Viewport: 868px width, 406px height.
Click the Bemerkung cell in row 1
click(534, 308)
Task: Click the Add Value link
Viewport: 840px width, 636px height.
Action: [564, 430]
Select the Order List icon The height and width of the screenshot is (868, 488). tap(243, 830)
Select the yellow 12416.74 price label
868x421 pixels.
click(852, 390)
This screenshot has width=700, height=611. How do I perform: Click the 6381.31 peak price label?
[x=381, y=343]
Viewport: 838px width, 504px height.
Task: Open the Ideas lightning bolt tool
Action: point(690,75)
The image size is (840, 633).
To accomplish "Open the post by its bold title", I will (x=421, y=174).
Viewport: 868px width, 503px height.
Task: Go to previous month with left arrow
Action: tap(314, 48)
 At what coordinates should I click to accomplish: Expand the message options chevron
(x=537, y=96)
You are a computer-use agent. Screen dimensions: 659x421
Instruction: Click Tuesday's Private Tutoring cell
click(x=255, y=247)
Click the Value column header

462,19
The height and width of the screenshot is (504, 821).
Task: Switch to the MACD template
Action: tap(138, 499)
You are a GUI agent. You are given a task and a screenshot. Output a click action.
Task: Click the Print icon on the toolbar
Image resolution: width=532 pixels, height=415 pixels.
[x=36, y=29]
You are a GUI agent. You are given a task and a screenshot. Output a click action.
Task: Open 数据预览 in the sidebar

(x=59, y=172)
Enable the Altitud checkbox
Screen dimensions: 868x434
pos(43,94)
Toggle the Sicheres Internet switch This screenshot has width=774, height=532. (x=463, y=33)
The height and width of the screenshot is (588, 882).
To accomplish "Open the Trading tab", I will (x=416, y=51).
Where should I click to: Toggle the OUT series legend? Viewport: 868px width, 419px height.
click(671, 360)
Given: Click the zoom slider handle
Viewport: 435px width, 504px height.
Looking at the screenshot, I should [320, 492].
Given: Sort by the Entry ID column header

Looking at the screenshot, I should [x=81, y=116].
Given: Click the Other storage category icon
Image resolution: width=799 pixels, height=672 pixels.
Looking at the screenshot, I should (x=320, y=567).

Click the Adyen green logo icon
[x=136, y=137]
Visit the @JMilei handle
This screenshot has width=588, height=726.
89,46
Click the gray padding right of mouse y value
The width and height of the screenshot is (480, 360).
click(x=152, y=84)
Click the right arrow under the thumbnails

**Activity**
Output all records exactly, with nothing added or dropped.

**Task output**
Viewport: 868px width, 406px height.
Click the Bemerkung cell in row 1
click(534, 308)
Task: Click the Add Value link
Viewport: 840px width, 636px height.
Action: [564, 430]
Select the Order List icon The height and width of the screenshot is (868, 488). tap(243, 830)
Select the yellow 12416.74 price label
868x421 pixels.
click(852, 390)
This screenshot has width=700, height=611. How do I perform: Click the 6381.31 peak price label?
[x=381, y=343]
Viewport: 838px width, 504px height.
Task: Open the Ideas lightning bolt tool
Action: point(690,75)
The image size is (840, 633).
To accomplish "Open the post by its bold title", I will (x=421, y=174).
Viewport: 868px width, 503px height.
Task: Go to previous month with left arrow
Action: tap(314, 48)
 At what coordinates should I click to accomplish: Expand the message options chevron
(x=537, y=96)
You are a computer-use agent. Screen dimensions: 659x421
Instruction: Click Tuesday's Private Tutoring cell
click(x=255, y=247)
Click the Value column header

462,19
The height and width of the screenshot is (504, 821).
Task: Switch to the MACD template
Action: tap(138, 499)
You are a GUI agent. You are given a task and a screenshot. Output a click action.
Task: Click the Print icon on the toolbar
Image resolution: width=532 pixels, height=415 pixels.
[x=36, y=29]
You are a GUI agent. You are given a task and a screenshot. Output a click action.
Task: Open 数据预览 in the sidebar

(x=59, y=172)
Enable the Altitud checkbox
Screen dimensions: 868x434
pos(43,94)
Toggle the Sicheres Internet switch This screenshot has width=774, height=532. (x=463, y=33)
The height and width of the screenshot is (588, 882).
To accomplish "Open the Trading tab", I will (x=416, y=51).
Where should I click to: Toggle the OUT series legend? Viewport: 868px width, 419px height.
click(671, 360)
Given: Click the zoom slider handle
Viewport: 435px width, 504px height.
Looking at the screenshot, I should [320, 492].
Given: Sort by the Entry ID column header

Looking at the screenshot, I should [x=81, y=116].
Given: Click the Other storage category icon
Image resolution: width=799 pixels, height=672 pixels.
Looking at the screenshot, I should (x=320, y=567).

Click the Adyen green logo icon
[x=136, y=137]
Visit the @JMilei handle
This screenshot has width=588, height=726.
89,46
Click the gray padding right of mouse y value
The width and height of the screenshot is (480, 360).
click(x=152, y=84)
Click the right arrow under the thumbnails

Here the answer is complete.